Actually, Your Task List Is Too Organized

Photo by Mak on Unsplash

Let me ask you a question:

Do you spend a lot of time organizing your tasks?  Putting things in different categories?

Does organization feel good?

I get it.  Trust me.

But here’s the thing: Don’t mistake organization for action.

Organization often feels good, but doesn’t move you forward.

I’ve worked with a lot of people who have come in with what they consider “very organized task lists” and I agree with them, they are “organized”. 

But these people are still overwhelmed. 

They aren’t necessarily DOING the stuff on their very organized tasklists.

One of most people’s goals, when we’re working together, is to reduce overwhelm. 

To banish it, in fact. 

And that’s my goal too.

And people are surprised, I think, when I suggest that perhaps, just maybe, it’s in part the commitment to “organization” that’s getting in the way of actually doing the things.

This is true of email, for sure. 

But it’s also just as often true for tasks.

One way to think of it is like organizing your garage, or your hall closet.

It doesn’t make sense to just start putting things in categories and storing them in boxes. 

Yes, it’s organized.  But is it useful?

This is how you end up paying for a storage unit full of junk you don’t need, will never look at, and that your family will have to clean up when you die!

Instead, you want to start with making sure that you have the right stuff in the first place. 

You want to get rid of the unnecessary stuff. 

And you don’t want boxes, hidden inside boxes.

Instead, you want a minimally complex organizational system that gets you to the things you need as efficiently as possible.

We have a tendency to conflate the complexity of a system with it’s value. 

Having a ton of nested boxes maybe “organized”, but let me repeat this: it’s not necessarily useful. 

It gets in the way. 

It make you throw up your hands and say “Ugh, what’s the point”.

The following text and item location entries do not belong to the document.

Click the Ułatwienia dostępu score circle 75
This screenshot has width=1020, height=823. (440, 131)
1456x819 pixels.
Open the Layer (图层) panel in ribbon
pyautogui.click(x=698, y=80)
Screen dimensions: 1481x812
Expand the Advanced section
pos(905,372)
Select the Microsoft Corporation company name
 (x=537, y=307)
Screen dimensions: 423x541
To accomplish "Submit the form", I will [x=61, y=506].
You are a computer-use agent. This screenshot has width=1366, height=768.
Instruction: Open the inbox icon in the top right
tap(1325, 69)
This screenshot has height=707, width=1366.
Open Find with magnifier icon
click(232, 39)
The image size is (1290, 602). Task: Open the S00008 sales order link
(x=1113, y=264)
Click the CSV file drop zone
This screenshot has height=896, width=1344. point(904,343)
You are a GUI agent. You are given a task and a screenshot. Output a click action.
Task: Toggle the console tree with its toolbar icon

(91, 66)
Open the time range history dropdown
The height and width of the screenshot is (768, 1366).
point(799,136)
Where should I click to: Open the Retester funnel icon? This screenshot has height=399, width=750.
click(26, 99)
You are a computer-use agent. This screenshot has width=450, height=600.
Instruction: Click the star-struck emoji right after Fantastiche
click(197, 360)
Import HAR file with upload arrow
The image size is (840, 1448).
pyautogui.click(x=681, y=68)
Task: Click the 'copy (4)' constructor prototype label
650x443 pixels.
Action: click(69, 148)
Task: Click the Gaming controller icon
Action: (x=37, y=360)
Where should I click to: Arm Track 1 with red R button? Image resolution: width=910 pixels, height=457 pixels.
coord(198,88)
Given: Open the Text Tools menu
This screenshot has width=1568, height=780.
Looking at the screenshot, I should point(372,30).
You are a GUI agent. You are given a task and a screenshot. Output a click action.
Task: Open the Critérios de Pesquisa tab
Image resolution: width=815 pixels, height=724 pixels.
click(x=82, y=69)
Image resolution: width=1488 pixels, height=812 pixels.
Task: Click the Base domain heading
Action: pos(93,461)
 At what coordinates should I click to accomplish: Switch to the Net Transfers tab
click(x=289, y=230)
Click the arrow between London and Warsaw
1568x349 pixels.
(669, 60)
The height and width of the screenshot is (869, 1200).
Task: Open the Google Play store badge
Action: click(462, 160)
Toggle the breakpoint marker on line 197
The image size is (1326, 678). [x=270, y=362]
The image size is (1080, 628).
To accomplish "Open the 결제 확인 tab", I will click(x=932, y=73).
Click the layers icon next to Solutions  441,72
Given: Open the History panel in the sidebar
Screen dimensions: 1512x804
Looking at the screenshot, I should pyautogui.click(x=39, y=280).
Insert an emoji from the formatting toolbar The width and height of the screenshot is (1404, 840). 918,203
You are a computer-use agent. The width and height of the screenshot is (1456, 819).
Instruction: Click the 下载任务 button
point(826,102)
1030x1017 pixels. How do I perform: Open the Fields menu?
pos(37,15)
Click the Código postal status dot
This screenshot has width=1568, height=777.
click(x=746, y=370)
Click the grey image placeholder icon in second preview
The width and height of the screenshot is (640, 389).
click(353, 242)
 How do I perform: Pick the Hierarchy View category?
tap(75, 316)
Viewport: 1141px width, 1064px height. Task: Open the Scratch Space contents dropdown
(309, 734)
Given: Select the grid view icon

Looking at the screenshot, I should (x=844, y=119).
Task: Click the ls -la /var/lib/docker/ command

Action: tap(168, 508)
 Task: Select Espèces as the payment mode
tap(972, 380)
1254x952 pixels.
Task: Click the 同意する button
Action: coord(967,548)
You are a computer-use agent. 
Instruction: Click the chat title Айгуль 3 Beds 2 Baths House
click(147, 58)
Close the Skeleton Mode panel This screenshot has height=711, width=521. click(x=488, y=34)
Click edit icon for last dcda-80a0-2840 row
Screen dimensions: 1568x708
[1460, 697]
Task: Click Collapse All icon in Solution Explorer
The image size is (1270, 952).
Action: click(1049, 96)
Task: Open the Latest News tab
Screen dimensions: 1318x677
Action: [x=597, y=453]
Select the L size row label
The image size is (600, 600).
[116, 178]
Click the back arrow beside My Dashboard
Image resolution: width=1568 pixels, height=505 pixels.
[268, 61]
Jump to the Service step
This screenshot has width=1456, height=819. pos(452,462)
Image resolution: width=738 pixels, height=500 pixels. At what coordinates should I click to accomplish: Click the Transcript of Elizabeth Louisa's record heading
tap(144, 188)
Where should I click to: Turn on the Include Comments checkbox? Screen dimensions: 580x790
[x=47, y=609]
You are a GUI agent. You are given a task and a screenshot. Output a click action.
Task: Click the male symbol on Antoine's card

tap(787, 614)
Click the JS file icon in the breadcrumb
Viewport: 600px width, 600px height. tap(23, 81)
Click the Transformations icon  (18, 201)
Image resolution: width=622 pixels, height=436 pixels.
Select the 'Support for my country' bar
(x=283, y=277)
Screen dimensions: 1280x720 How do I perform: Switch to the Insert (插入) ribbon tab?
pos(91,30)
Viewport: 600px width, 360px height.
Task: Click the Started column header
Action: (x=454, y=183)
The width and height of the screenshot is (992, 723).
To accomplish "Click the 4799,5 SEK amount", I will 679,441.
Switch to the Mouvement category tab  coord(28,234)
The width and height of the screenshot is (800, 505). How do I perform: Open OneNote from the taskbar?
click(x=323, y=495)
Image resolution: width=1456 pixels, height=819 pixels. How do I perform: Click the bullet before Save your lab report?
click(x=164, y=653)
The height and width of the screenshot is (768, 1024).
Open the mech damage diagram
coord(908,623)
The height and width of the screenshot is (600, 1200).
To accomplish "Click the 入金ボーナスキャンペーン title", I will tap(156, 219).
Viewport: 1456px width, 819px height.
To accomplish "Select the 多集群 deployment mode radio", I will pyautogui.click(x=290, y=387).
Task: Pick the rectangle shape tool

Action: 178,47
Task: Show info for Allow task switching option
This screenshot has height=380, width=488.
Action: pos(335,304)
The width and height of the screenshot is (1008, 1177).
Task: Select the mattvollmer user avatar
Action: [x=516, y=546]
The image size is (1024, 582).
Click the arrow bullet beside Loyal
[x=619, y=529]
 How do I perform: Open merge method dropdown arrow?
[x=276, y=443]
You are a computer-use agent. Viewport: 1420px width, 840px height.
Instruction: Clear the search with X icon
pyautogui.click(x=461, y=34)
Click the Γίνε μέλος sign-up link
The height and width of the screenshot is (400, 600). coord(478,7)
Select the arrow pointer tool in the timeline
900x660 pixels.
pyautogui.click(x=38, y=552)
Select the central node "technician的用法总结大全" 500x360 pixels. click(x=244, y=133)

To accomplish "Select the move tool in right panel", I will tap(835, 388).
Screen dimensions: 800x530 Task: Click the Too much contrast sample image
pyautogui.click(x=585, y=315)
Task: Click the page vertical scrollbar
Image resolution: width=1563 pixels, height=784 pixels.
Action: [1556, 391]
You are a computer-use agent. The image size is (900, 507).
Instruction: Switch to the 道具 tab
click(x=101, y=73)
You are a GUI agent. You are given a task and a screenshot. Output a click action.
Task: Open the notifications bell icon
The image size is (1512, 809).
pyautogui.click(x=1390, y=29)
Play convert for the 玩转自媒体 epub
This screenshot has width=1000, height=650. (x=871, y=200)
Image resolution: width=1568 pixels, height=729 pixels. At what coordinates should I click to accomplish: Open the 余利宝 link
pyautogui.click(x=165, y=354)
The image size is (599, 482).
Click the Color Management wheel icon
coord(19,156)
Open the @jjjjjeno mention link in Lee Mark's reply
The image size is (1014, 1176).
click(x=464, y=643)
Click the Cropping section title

The same is true for tasks. 

If your task system requires you to look for a thing in a nested taxonomy, then you’re relying on your brain, and not the system to do the work for you.

I don’t want you to have to work so hard.

So the next time you’re spending time organizing instead of doing, I want you to ask yourself a question:

  • How could I make this simpler?

Would it suprise you to know that I only have a handful of categories in my task system? 

And that I barely use them? 

They aren’t necessary, because I use a method of date based prioritization.

Instead of worrying about what category something should be in, I prioritize based on the only metric that really matters when getting things done: When.

  • When am I going to do the next step?

Everything has to be done in time.  Nothing can be done outside of time. 

(Sounds obvious when I say it like that, right?)

Yet, how often do you find yourself reorganizing an already pretty organized list?

Now, you might be thinking, “But it’s not only time, that can’t be the only factor, you must use priority level, right?”

Well, yes and no. 

I don’t need a separate metric for priority, because time can do double duty. 

If something is high priority, then it either needs to be scheduled in time soon, or I need to protect time for it regularly. 

Either way, time, not organization, is the metric that matters.

So let me ask you:  Are you mistaking organization for action?

And what would happen if you spent that time organizing prioritizing instead?